Invitée du Grand entretien de France Inter, la ministre a estimé que ce que disait le Code du travail était "très simple" sur le mouvement lancé par des salariés de la SNCF vendredi dernier. Mais la ministre a oublié une partie de l'article qu'elle citait, au moment de qualifier cette mobilisation de "grève illégale".

Muriel Pénicaud le 22 octobre 2019 dans les studios de France Inter
Muriel Pénicaud le 22 octobre 2019 dans les studios de France Inter © Radio France

La ministre est revenue sur France Inter sur le mouvement d'arrêts de travail de salariés à la SNCF (à l'origine d'une grosse pagaille dans les gares ces derniers jours) suite à un accident de TER qui a fait onze blessés, dont le conducteur, dans les Ardennes. Un exercice massif du droit de retrait, selon les salariés et syndicats ; une grève sauvage qui ne dit pas son nom, selon la direction et le gouvernement. Le choix du terme n'est pas innocent, puisque ces deux situations présentent des obligations très différentes (notamment le dépôt d'un préavis en amont, pour la grève).

À première vue, Muriel Pénicaud invoque un argument de bon sens, expliquant que dans ce type de situations, c'est "le Code du travail qu'on doit appliquer, pas plus, pas moins". Elle cite même le numéro de l'article concerné, le désormais fameux L4131-1, qui définit légalement ce qu'est le droit de retrait. L’œil sur ses notes, la ministre assure que cet article dit que "un salarié peut cesser le travail s'il est confronté à un danger grave et imminent". "Est-ce qu'il y a un danger grave et imminent qui justifie l'arrêt soudain, non déclaré, des conducteurs dans toute la France, sur tous les réseaux, à la veille des vacances ? La réponse est non. Du coup, c'est une grève non déclarée, donc une grève illégale." CQFD.

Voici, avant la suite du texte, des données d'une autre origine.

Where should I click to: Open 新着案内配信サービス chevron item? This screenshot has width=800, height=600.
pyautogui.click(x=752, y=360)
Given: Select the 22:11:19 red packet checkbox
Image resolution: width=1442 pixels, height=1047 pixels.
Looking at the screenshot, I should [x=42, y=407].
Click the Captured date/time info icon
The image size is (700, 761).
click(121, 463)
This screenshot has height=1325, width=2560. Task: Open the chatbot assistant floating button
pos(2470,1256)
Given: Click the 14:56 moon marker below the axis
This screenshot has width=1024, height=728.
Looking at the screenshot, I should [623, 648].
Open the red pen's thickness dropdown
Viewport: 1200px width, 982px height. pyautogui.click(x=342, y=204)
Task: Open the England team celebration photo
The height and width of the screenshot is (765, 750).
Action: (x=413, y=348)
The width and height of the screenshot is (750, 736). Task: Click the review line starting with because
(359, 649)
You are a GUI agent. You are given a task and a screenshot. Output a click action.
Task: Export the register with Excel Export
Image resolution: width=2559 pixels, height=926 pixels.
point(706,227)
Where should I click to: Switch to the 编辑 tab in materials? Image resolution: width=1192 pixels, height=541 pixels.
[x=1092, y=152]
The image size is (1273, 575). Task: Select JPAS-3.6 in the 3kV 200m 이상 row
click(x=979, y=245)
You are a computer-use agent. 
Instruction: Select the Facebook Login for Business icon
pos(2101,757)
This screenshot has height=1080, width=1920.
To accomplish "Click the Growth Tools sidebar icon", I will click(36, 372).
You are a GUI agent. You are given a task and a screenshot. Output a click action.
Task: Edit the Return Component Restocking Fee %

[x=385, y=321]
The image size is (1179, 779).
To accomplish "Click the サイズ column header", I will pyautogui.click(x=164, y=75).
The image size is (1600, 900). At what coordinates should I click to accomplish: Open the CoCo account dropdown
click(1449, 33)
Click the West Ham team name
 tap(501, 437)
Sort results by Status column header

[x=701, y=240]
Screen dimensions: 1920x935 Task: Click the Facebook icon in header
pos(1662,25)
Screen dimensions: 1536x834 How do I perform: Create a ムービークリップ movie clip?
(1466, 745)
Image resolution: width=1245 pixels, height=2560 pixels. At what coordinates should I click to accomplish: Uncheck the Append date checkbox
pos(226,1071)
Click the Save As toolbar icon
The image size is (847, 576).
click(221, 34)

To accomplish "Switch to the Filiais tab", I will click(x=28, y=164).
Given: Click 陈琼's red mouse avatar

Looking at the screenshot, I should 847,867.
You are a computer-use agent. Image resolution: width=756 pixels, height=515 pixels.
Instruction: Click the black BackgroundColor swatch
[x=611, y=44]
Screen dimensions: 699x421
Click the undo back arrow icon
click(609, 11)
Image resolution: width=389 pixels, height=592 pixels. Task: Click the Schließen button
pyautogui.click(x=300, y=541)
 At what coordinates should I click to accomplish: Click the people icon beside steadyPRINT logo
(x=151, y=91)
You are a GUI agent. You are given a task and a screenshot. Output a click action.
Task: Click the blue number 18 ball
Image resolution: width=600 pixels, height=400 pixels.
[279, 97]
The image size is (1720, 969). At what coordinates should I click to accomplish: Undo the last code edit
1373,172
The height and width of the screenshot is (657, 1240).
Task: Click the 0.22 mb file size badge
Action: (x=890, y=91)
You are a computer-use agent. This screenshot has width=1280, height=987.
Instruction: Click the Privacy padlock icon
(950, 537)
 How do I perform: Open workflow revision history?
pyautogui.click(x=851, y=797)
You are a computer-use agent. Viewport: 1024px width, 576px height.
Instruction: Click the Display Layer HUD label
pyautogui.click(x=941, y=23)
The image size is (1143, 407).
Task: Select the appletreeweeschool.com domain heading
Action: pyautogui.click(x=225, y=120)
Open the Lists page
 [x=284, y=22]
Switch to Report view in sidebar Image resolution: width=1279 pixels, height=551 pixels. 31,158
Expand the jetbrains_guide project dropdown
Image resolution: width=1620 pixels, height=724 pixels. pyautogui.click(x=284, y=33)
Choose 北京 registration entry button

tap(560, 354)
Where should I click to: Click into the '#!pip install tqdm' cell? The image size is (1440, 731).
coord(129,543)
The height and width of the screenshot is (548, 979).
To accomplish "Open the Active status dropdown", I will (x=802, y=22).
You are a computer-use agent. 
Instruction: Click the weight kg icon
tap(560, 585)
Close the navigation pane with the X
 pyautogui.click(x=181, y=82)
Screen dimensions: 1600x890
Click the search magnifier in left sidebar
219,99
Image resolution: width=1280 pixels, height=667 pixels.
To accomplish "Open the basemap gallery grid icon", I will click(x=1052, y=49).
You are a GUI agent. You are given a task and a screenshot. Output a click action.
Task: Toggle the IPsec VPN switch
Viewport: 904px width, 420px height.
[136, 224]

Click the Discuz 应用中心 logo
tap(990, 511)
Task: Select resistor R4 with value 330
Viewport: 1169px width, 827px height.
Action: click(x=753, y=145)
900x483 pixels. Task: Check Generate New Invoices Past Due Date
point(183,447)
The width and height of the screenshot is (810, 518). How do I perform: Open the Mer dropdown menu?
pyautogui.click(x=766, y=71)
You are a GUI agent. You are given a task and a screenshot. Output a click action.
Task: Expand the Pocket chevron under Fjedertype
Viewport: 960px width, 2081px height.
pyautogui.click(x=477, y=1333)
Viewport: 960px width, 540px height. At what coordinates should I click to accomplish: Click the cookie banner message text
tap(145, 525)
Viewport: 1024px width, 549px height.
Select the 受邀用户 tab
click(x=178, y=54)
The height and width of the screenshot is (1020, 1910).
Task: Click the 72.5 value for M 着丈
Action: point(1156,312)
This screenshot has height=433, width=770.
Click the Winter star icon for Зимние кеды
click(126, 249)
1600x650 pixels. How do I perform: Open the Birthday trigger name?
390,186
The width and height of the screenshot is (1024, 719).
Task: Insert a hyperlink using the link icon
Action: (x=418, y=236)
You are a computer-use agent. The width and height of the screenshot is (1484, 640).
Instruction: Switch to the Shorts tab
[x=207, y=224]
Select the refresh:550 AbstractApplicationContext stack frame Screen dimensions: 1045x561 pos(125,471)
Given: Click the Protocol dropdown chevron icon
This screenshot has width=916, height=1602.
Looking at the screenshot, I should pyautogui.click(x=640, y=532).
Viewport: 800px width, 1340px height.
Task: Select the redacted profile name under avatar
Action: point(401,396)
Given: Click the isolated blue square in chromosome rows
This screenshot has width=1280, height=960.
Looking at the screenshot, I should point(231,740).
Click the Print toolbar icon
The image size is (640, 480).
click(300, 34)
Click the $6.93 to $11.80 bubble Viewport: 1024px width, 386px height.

Un droit lié à la perception des salariés

Sauf que ce n'est pas du tout ce que dit l'article en question. Si l'on se plonge dans la lecture du (très court mais très clair) article en question, on peut y lire une toute autre version :

"Le travailleur alerte immédiatement l'employeur de toute situation de travail dont il a un motif raisonnable de penser qu'elle présente un danger grave et imminent pour sa vie ou sa santé ainsi que de toute défectuosité qu'il constate dans les systèmes de protection. Il peut se retirer d'une telle situation."

Par rapport à ce que voulait démontrer Muriel Pénicaud, il y a une différence subtile certes, mais qui change tout : le droit de retrait n'est pas lié à l'existence réelle et concrète d'un "danger grave et imminent", mais à l'existence d'un "motif raisonnable de penser" qu'il existe. Autrement dit, il faut que les salariés concernés aient pu légitimement penser qu'il y avait un risque global. Et c'est justement ce que disent les syndicats : que l'accident du 16 octobre prouve que ce danger peut tout à fait se concrétiser, et que les salariés qui ont exercé leur droit de retrait pouvaient, sans exagérer, s'inquiéter de se retrouver dans la même situation.

C'est également ce qu'explique depuis quelques jours plusieurs avocats sur Twitter :

On espère que les conseillers juridiques de la ministre ne se sont pas trop arrachés les cheveux en écoutant cette séquence.